According to the instantiation period of the singleton class object, the implementation of the singleton class can be divided into two categories.

Hungry Chinese style

#include <iostream>

class Only {
    
    
public:
    // 提供类实例的唯一接口，静态成员方法
    static Only* GetInstance() {
    
    
        return m_singleton;
    }
    
private:
    // 类构造函数一定是private修饰
    Only () {
    
    };
    
    // 类实例对象一定是一个静态变量
    static Only* m_singleton;
}
// 静态成员变量（属性）类外初始化，注意需要在cpp文件初始化
Only* Only::m_singleton = new Only();

Obviously, the implementation of the hungry Chinese style is completed when the program is loaded, which is more anxious , so it is called the hungry Chinese style.

Lazy

#include <iostream>

class Only {
    
    
public:
    // 提供类实例的唯一接口，静态成员方法
    static Only* GetInstance() {
    
    
        if(NULL == m_singleton) {
    
    
            m_singleton = new Only();
        }
        return m_singleton;
    }
    
private:
    // 类构造函数一定是private修饰
    Only () {
    
    };
    
    // 类实例对象一定是一个静态变量
    static Only* m_singleton;
}
// 静态成员变量（属性）类外初始化
Only* Only::m_singleton = NULL;

Obviously, lazy-style instance initialization is lazy when the class instance interface is obtained by calling for the first time. If it is not called, it will not be initialized.

double check lock

From the implementation principle of the lazy man , it can be expected that in the case of multi-threading, a method may be static Only* GetInstance()called by multiple threads at the same time, so it will static Only* singletonbe initialized multiple times, resulting in a memory leak.

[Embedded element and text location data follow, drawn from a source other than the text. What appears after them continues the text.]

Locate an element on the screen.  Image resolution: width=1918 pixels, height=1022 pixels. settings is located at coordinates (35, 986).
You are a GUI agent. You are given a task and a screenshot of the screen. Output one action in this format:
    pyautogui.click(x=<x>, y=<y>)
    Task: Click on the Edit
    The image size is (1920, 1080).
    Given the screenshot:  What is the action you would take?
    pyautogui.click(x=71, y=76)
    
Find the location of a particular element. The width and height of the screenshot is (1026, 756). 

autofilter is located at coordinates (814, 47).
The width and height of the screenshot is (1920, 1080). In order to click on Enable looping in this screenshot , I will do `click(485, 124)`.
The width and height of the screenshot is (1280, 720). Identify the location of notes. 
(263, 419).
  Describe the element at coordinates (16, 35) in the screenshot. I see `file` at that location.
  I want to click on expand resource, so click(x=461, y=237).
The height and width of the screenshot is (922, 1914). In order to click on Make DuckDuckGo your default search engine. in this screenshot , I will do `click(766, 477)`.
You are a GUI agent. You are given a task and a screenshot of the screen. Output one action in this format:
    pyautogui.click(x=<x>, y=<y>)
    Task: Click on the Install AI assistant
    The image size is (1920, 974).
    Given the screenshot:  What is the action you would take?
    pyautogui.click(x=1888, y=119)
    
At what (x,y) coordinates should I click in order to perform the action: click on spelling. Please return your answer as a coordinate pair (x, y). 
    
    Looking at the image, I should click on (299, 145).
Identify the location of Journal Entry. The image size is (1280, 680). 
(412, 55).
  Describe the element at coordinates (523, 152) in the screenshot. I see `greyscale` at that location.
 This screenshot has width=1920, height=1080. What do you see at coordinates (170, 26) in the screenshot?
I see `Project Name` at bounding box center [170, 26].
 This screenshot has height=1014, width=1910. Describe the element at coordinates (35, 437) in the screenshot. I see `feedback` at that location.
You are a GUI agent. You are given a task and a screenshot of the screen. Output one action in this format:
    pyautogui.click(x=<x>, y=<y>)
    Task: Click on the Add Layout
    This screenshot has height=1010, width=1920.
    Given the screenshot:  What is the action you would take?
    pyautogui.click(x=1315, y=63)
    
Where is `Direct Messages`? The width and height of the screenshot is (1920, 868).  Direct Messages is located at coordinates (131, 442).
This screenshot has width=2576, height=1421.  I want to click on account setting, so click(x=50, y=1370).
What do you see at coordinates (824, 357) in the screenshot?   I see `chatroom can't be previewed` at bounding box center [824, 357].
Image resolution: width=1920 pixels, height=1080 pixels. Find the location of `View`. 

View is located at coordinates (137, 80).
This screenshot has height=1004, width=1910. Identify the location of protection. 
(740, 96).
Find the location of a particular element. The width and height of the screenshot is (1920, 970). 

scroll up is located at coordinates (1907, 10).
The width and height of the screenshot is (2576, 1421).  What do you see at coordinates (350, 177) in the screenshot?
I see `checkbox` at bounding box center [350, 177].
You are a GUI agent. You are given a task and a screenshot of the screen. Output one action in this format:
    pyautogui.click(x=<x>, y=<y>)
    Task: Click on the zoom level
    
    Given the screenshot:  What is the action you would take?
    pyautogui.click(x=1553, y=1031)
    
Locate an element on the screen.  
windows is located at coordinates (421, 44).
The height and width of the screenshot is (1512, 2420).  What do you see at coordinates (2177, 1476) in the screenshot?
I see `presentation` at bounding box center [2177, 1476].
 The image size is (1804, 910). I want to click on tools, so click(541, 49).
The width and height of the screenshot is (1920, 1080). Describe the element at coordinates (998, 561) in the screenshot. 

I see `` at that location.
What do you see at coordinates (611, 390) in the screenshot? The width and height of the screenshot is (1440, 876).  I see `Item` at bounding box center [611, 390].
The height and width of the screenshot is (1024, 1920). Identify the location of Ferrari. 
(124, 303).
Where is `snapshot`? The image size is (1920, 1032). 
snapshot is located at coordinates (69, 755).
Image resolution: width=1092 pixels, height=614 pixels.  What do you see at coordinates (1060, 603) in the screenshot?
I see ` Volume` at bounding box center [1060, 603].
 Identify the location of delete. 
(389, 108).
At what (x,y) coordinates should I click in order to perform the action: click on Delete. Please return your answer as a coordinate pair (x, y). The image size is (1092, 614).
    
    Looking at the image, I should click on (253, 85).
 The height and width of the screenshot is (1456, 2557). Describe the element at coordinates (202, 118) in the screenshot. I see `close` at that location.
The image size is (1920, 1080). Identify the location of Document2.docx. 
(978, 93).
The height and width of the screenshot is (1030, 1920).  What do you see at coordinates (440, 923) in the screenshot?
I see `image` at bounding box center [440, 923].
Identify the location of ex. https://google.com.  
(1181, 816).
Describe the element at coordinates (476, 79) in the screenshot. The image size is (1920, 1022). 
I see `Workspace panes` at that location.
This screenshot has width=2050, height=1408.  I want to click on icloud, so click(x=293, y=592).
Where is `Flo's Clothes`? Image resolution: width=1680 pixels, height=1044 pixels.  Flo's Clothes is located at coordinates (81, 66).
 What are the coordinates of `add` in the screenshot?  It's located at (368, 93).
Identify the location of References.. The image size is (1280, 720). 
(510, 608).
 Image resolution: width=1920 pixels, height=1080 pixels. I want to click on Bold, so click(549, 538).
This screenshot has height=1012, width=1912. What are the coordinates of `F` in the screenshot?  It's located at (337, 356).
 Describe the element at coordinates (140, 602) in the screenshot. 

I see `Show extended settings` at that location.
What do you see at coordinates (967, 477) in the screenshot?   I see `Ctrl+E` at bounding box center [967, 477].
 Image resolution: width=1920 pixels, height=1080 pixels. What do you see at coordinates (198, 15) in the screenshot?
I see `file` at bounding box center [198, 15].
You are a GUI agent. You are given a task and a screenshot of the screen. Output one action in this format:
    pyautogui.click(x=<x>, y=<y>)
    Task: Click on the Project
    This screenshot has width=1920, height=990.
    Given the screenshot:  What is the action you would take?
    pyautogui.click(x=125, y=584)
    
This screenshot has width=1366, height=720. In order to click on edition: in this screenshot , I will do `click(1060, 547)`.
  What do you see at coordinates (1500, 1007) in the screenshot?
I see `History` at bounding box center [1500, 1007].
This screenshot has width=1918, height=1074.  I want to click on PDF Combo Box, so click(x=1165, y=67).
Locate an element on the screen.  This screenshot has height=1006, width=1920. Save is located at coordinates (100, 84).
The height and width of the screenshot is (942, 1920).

What should I do? Woolen cloth? lock .

#include <iostream>
#include <mutex>

// 锁
mutex m_Only_mutex;

class Only {
    
    
public:
    // 提供类实例的唯一接口，静态成员方法
    static Only* GetInstance() {
    
    
        m_Only_mutex.lock();
        if(NULL == m_singleton) {
    
    
            m_singleton = new Only();
        }
        m_Only_mutex.unlock();
        return m_singleton;
    }
    
private:
    // 类构造函数一定是private修饰
    Only () {
    
    };
    
    // 类实例对象一定是一个静态变量
    static Only* m_singleton;
}
// 静态成员变量（属性）类外初始化
Only* Only::m_singleton = NULL;

It seems that this is enough, but there are actually two places that can be optimized:

1. The scope of the lock can be further narrowed. After all static Only* GetInstance(), this interface may be called multiple times, so the null statement should be locked internally, then multiple threads may run to the null statement at the same time, so in the first sentence of the mutex area, it is necessary to A null check is performed once, which is a double-checked lock .

2. When using multi-threading, the current singleton class instance object should be modified with volatile, why? because

   m_singleton = new Only();
   

   Can be split into 3 steps:

   1. Allocate memory
   2. initialize object
   3. will m_singletonpoint to the memory just allocated

This operation process is actually a non-atomic operation, that is to say, during this process, the CPU may be reordered. For example: thread A has executed step 1 and step 3, but has not yet executed step 2. At this time, it is m_singletonnot empty. If thread B calls before thread B, static Only* GetInstance()then B will get an uninitialized but valuable one m_singleton, so it should be used volatile modification to avoid reordering.

#include <iostream>
#include <mutex>

// 锁
mutex m_Only_mutex;

class Only {
    
    
    // 提供类实例的唯一接口，静态成员方法
    static Only* GetInstance() {
    
    
        // 双重检查锁
        if(NULL == m_singleton) {
    
    
            m_Only_mutex.lock();
            if(NULL == m_singleton) {
    
    
                m_singleton = new Only();
            }
        }
        m_Only_mutex.unlock();
        return m_singleton;
    }
    
private:
    // 类构造函数一定是private修饰
    Only () {
    
    };
    
    // 类实例对象一定是一个静态变量
    static Only* volatile m_singleton;
}
// 静态成员变量（属性）类外初始化
Only* Only::m_singleton = NULL;

Memory recovery optimization

For instances of singleton classes, sometimes the current instance must be released, such as closing files and releasing external resources. But since the instance is a static member variable , this requirement cannot be fulfilled in the destructive behavior of the class. We need a way to gracefully delete the instance.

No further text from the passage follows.